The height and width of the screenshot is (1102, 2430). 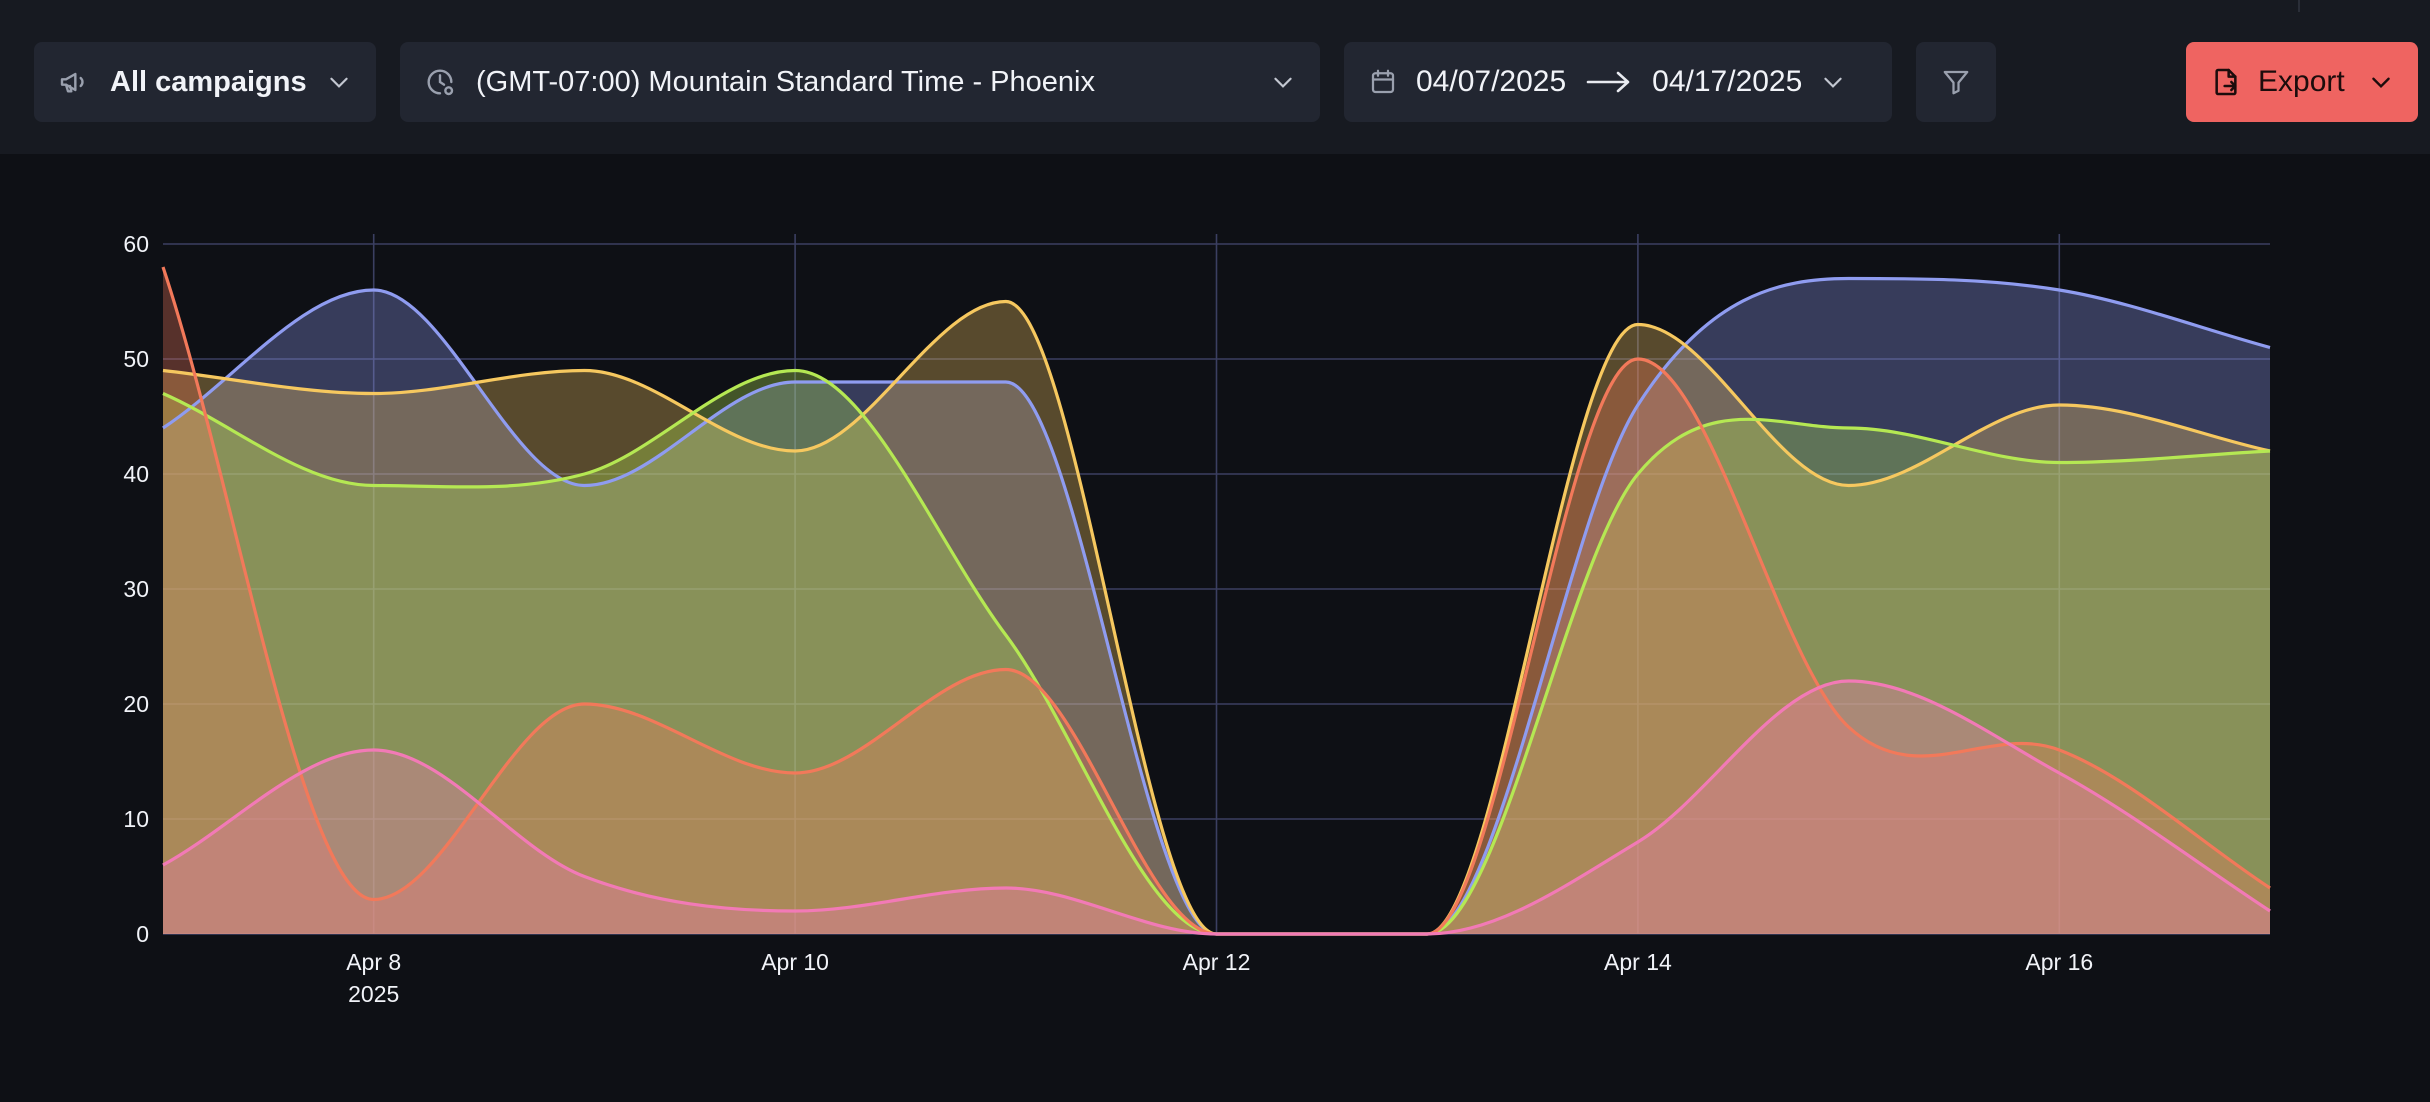 I want to click on filter-button, so click(x=1956, y=82).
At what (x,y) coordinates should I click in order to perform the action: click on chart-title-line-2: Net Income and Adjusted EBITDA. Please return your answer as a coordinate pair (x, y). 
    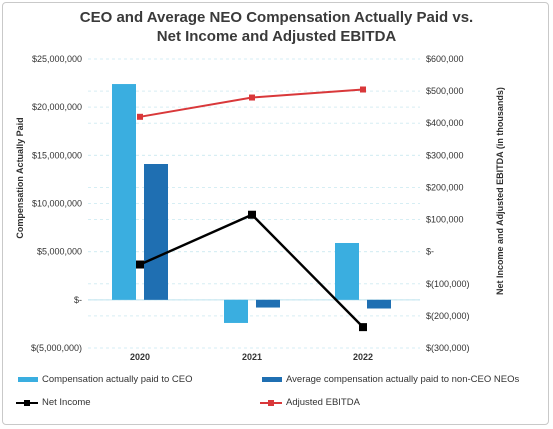
    Looking at the image, I should click on (276, 36).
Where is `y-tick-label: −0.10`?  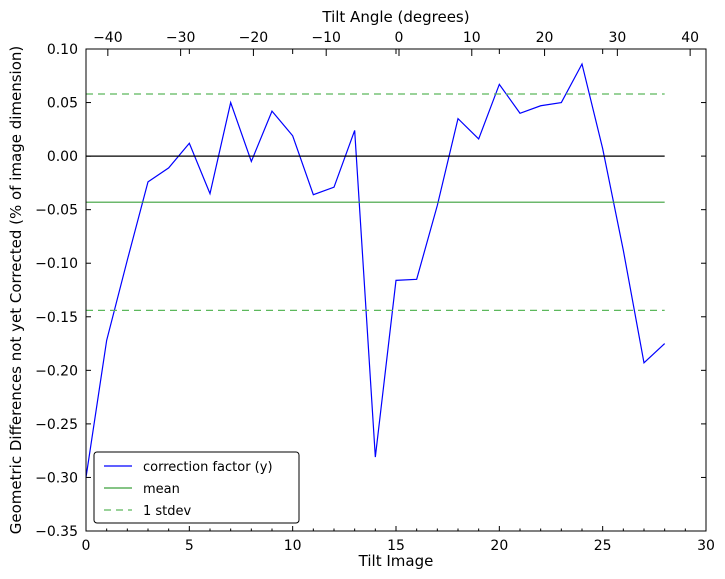 y-tick-label: −0.10 is located at coordinates (56, 264).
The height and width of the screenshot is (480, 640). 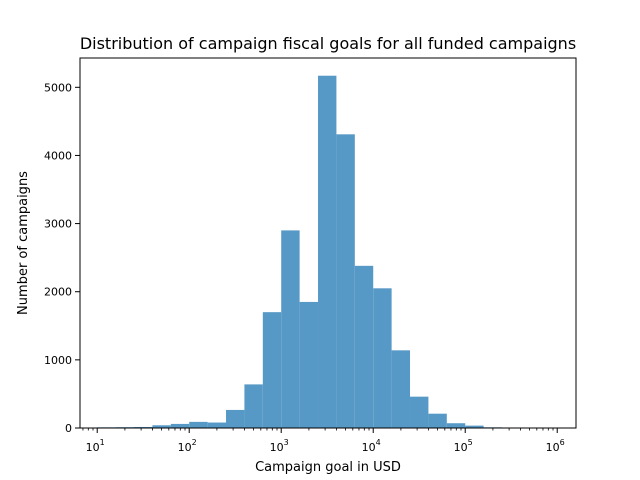 What do you see at coordinates (62, 258) in the screenshot?
I see `y-axis-ticks: 0 1000 2000 3000 4000 5000` at bounding box center [62, 258].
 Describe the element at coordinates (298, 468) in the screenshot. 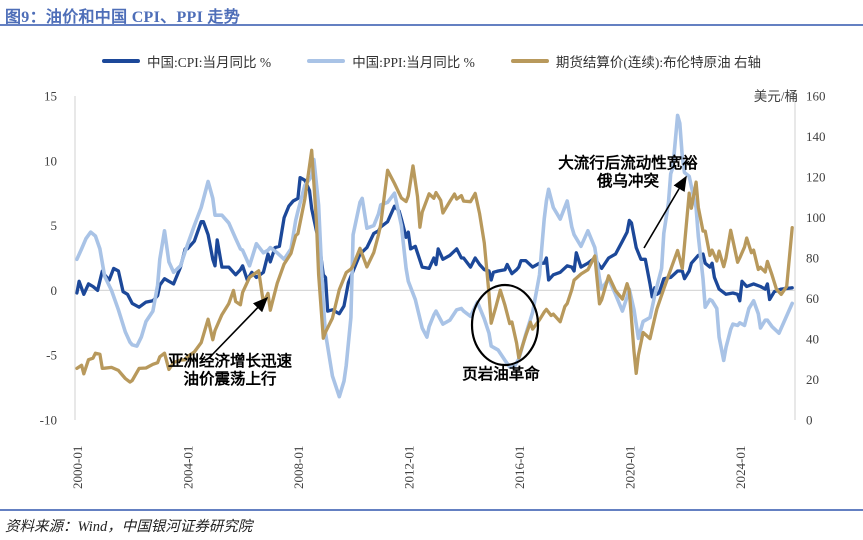

I see `svg-text: 2008-01` at that location.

──────────────────────────────

## TRY IT
Starting at the line that contains "Describe the element" and ending with the last of the lines, write out only those lines again, swapping "screenshot" for "image" and leaving everything else unchanged. Leave the pictures out of your answer.

## PROBLEM SOLUTION
 Describe the element at coordinates (298, 468) in the image. 

I see `svg-text: 2008-01` at that location.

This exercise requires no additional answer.